Les genres autobiographiques au croisement de la littérature et de la sociologique dans Comme nous existons (Kaoutar Harchi) et Une Poupée en chocolat (Amandine Gay) Chapitre d’ouvrage - Juin 2024

Marion Coste

Marion Coste, « Les genres autobiographiques au croisement de la littérature et de la sociologique dans Comme nous existons (Kaoutar Harchi) et Une Poupée en chocolat (Amandine Gay)  », in Violaine Houdart-Merot (ed.), Le Tournant créatif de la recherche, 2024

Abstract

Je montre comment sociologie et littérature se mêlent dans Comme nous existons (Kaoutar Harchi) et Une Poupée en chocolat (Amandine Gay). À partir de ma lecture du travail de Patricia Hill Collins, j’explique que le récit de soi peut être considéré comme une archive utile à la construction d’une pensée sociologique, ou même comme un travail de sociologie en soi. Je présente la façon dont cette conviction donne forme à l’écriture d’Amandine Gay et de Kaoutar Harchi. Je m’attache ensuite aux différences entre ces deux écritures, pour montrer que Kaoutar Harchi se met en scène en écrivaine et produit une écriture qui fait la part belle aux figures de style et à l’expression de l’intensité émotive de certaines situations, quand Amandine Gay présente son écriture comme l’élaboration d’une archive, et cite abondamment ses sources sociologiques pour présenter sa propre vie comme une source permettant d’élaborer une pensée sociologique ayant une valeur plus générale.

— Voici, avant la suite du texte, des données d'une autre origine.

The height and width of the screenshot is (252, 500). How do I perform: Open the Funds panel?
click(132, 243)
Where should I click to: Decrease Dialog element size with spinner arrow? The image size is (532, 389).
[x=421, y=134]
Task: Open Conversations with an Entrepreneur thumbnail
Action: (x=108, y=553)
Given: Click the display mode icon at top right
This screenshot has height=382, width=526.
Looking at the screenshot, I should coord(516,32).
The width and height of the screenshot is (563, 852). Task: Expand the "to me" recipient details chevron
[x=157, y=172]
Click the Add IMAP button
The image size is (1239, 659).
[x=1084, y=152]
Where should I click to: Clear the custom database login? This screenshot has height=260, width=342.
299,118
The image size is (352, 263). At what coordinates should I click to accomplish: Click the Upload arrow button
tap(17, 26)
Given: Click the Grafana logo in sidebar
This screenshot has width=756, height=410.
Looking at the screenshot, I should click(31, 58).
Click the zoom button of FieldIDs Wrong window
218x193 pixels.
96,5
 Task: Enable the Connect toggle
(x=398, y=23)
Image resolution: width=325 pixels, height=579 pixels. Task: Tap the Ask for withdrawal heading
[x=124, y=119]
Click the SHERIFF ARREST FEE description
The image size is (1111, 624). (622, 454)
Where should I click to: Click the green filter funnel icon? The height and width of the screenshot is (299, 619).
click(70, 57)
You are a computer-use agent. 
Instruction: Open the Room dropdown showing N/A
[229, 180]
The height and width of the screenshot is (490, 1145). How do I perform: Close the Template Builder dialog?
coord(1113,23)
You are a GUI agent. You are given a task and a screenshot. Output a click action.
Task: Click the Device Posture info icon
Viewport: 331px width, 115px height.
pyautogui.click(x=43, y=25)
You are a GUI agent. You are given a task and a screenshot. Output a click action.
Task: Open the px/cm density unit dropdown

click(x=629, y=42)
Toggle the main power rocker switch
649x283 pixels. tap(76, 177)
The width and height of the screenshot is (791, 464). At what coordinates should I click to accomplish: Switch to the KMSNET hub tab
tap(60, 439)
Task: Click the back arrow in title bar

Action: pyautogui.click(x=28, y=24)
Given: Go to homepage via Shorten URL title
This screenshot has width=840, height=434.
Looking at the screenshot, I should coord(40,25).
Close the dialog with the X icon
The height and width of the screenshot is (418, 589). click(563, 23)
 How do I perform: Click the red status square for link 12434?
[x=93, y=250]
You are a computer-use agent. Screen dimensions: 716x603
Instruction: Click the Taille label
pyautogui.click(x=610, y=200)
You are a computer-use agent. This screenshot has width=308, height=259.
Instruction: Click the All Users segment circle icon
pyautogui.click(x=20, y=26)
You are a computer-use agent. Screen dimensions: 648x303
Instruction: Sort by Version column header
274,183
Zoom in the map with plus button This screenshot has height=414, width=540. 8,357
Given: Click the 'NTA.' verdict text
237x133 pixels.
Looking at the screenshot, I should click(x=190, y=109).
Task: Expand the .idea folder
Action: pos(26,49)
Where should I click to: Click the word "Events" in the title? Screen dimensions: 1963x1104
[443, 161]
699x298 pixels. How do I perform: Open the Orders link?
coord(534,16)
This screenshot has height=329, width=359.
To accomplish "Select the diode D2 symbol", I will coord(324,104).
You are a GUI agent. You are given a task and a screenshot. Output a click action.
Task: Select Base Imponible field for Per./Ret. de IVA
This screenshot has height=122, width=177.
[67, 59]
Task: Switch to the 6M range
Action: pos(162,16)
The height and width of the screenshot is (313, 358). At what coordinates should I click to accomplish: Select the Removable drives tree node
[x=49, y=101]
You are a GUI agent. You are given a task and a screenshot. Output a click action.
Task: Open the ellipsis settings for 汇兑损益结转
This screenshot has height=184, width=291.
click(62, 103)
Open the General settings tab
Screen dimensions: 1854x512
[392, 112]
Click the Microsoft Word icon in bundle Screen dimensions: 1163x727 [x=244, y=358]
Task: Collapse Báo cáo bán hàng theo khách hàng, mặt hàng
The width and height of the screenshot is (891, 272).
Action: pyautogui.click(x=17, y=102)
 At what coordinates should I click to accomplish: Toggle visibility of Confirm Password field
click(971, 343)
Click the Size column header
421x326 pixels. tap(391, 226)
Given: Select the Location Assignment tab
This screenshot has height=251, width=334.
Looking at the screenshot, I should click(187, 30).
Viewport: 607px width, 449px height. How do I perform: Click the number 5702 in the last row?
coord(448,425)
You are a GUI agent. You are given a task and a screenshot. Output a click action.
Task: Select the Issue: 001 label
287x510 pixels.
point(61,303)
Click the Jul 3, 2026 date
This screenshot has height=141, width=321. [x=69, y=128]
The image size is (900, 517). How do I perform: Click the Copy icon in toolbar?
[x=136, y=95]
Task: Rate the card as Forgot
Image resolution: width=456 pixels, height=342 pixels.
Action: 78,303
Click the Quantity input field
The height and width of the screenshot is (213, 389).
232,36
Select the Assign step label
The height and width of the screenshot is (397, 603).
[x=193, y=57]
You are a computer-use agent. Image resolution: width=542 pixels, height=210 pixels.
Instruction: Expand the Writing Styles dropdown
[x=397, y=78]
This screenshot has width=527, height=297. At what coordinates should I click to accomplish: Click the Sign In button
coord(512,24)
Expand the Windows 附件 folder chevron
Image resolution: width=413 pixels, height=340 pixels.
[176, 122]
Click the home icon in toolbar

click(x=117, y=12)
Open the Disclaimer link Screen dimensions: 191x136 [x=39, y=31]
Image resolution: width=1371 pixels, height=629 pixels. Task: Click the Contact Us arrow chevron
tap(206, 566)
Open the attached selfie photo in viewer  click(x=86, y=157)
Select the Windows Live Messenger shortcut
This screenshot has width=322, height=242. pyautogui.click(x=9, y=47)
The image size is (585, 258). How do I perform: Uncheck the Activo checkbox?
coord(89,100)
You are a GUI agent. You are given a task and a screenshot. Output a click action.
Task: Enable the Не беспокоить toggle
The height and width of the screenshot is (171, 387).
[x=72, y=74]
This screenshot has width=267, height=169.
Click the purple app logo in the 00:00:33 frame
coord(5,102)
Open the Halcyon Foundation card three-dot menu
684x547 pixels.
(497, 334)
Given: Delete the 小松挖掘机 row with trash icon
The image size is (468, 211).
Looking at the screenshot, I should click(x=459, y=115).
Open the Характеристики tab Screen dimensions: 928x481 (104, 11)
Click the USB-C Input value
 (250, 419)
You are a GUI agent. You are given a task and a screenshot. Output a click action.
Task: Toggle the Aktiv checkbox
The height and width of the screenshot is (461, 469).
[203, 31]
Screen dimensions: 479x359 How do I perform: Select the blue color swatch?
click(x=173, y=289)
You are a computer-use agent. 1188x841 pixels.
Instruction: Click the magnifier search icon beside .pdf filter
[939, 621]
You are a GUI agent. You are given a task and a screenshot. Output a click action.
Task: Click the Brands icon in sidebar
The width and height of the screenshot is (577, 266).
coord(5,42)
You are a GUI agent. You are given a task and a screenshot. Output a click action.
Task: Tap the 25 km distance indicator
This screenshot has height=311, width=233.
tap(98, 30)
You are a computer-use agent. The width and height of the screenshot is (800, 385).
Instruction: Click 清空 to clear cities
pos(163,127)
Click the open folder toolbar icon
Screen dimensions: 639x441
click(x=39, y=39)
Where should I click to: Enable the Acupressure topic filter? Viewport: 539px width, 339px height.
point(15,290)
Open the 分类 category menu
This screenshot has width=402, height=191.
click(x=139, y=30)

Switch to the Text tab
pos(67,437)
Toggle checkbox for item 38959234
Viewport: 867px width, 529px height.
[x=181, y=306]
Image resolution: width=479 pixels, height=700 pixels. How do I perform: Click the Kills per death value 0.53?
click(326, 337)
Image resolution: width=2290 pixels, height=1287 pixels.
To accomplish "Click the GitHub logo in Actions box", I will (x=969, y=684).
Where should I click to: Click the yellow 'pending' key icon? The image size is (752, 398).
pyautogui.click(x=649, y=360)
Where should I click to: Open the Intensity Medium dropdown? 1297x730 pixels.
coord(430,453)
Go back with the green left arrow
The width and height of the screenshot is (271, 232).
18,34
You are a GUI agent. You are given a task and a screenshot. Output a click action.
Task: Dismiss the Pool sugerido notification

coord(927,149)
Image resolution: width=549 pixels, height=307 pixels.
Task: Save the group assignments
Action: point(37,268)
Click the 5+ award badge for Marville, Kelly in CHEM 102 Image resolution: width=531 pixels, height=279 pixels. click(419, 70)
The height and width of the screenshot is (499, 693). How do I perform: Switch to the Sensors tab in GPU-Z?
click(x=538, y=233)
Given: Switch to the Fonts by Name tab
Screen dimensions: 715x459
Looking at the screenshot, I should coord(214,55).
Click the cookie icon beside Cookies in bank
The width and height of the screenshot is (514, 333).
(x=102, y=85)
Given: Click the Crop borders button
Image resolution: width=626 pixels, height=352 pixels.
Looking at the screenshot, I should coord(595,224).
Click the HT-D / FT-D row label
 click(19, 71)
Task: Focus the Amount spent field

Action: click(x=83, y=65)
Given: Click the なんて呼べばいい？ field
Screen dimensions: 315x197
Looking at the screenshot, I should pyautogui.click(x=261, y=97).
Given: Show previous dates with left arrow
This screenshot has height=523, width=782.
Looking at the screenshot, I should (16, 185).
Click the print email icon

Je mets en lumière les limites de telles pratiques, montrant que l’écriture de Kaoutar Harchi, parce qu’elle s’attache à décrire dans leur singularité chacune des personnes et des situations vécues, ne permet pas facilement l’élaboration d’une analyse générale de ce qu’elle appelle des « parentés postcoloniales ». Dans un mouvement inverse, je fais l’hypothèse que l’évocation scrupuleuse de ses sources sociologiques ainsi que la rapidité avec laquelle Amandine Gay passe sur la plupart des épisodes de sa vie pour s’attacher à une pensée plus abstraite, font d’Une Poupée en chocolat un ouvrage qui se rattache plus à la sociologie qu’à la littérature. Ainsi, la lecture de ces deux textes montre que le rapprochement de la sociologie et de la littérature invite à forger des formes hybrides et à faire bouger les lignes des disciplines. Cependant, ces deux œuvres, à mon sens, ne parviennent pas à un équilibre entre sociologie et littérature, l’une l’emportant sur l’autre dans chacun des deux cas.